Please give back each line verbatim, starting at the line that contains "Remove the Open or Focus Hub shortcut" and ending with the last of the rows below. Leave the pictures out of your answer.
:::
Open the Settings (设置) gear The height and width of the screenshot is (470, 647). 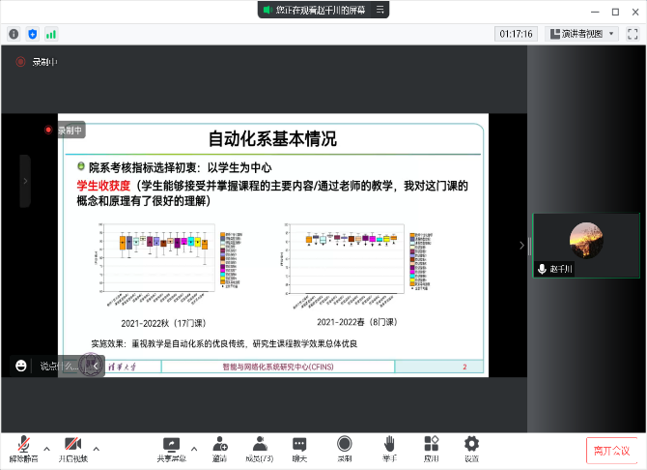pyautogui.click(x=471, y=447)
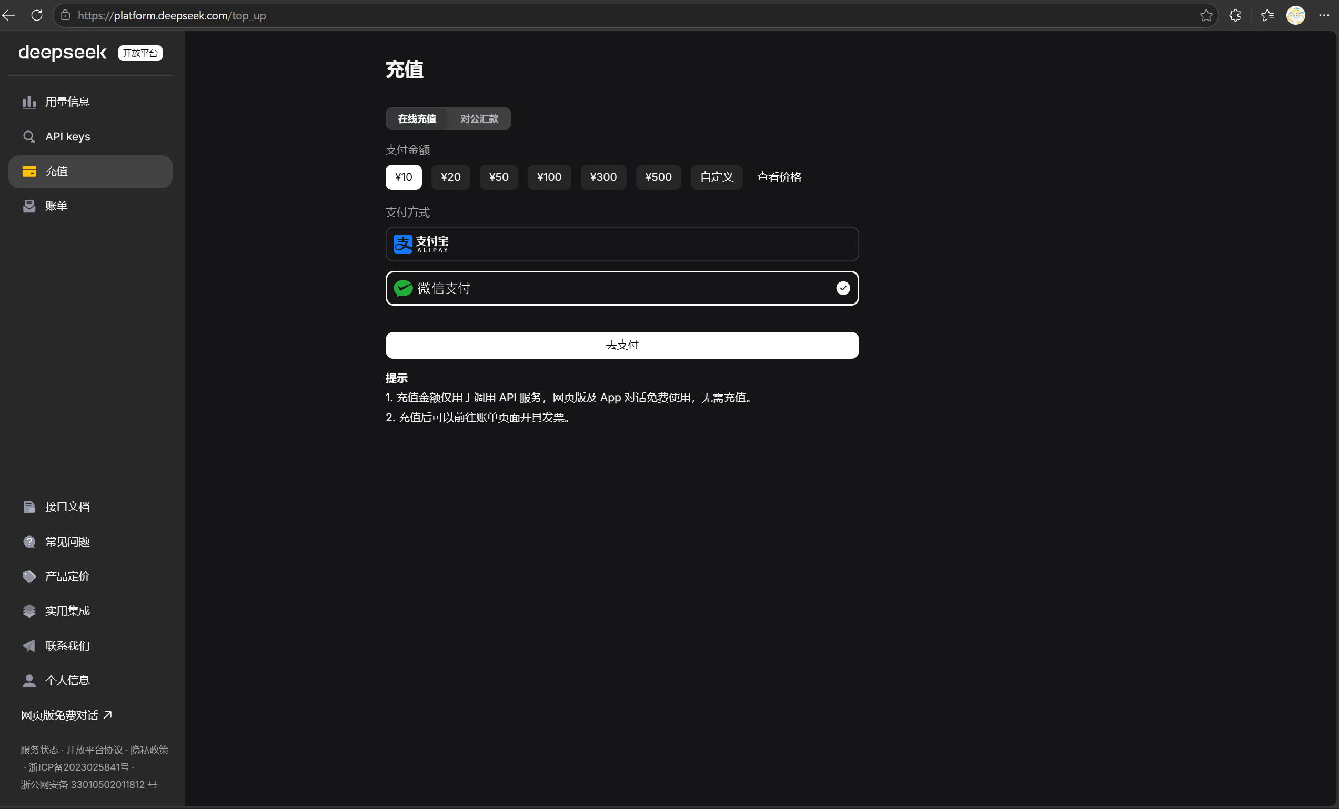Switch to the 在线充值 tab
The width and height of the screenshot is (1339, 809).
416,118

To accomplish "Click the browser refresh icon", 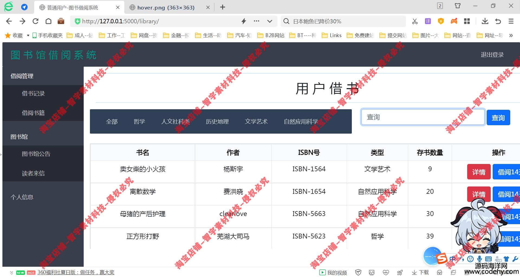I will coord(35,21).
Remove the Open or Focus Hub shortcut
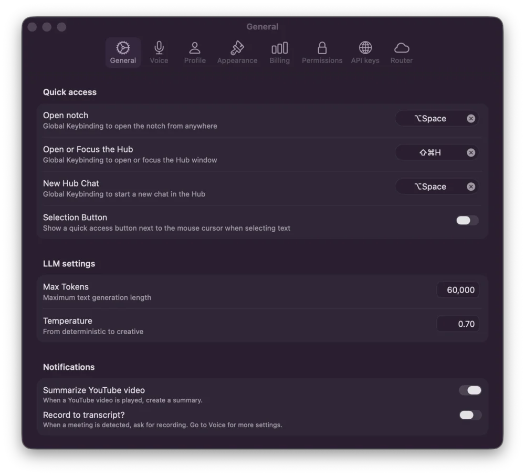Viewport: 525px width, 476px height. point(470,152)
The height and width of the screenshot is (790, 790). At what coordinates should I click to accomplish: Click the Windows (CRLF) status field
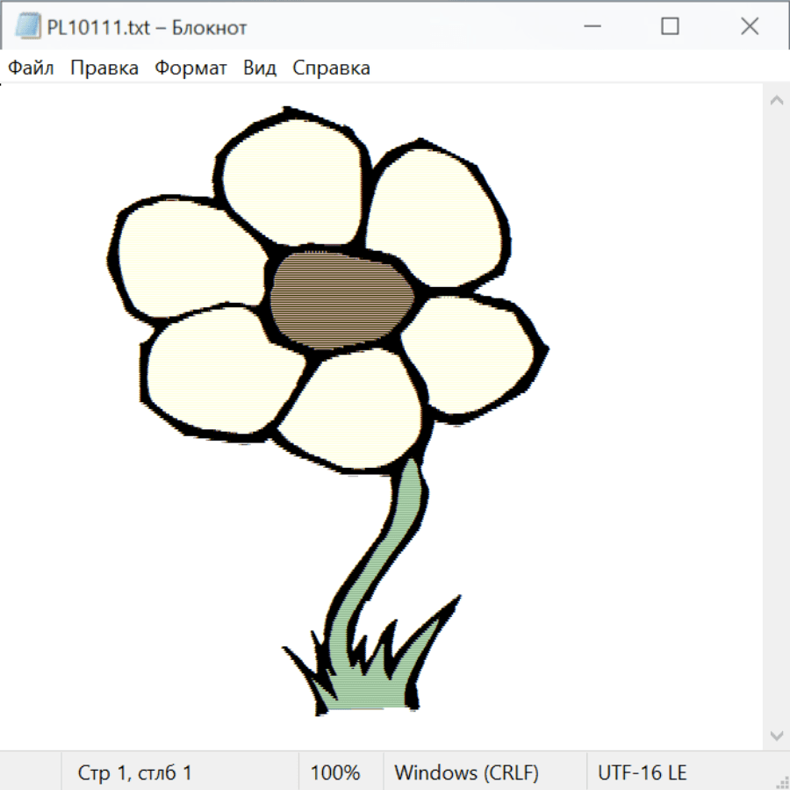[466, 772]
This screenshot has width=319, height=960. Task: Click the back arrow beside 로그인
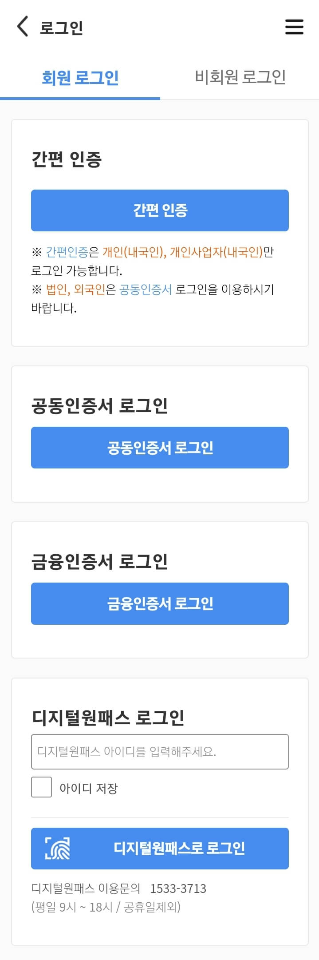(23, 27)
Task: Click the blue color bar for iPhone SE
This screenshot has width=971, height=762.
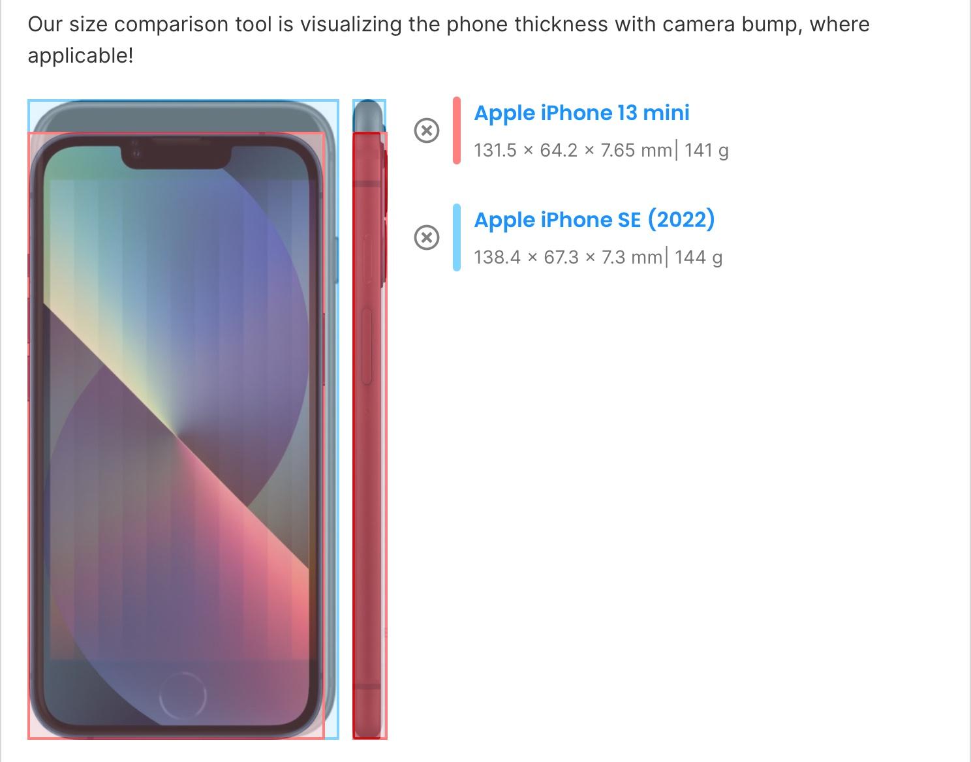Action: 457,237
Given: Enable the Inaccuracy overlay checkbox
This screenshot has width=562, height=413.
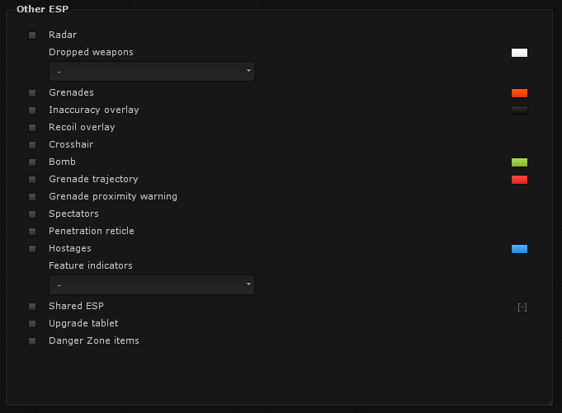Looking at the screenshot, I should [x=32, y=110].
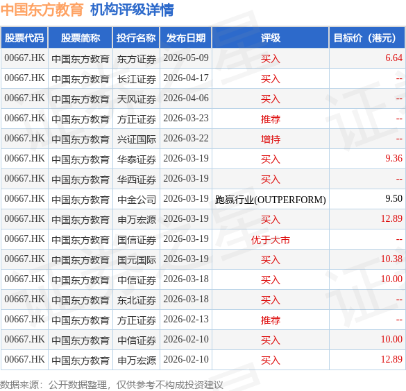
:::
**Expected output**
Remove the Open or Focus Hub shortcut
Viewport: 525px width, 476px height. point(470,152)
The height and width of the screenshot is (790, 790). At what coordinates should I click to accomplish: Click the Windows (CRLF) status field
[466, 772]
This screenshot has width=319, height=960. Task: Click the back arrow beside 로그인
(23, 27)
Task: Click the blue color bar for iPhone SE
This screenshot has width=971, height=762.
Action: 457,237
Given: Enable the Inaccuracy overlay checkbox
This screenshot has width=562, height=413.
Looking at the screenshot, I should [x=32, y=110].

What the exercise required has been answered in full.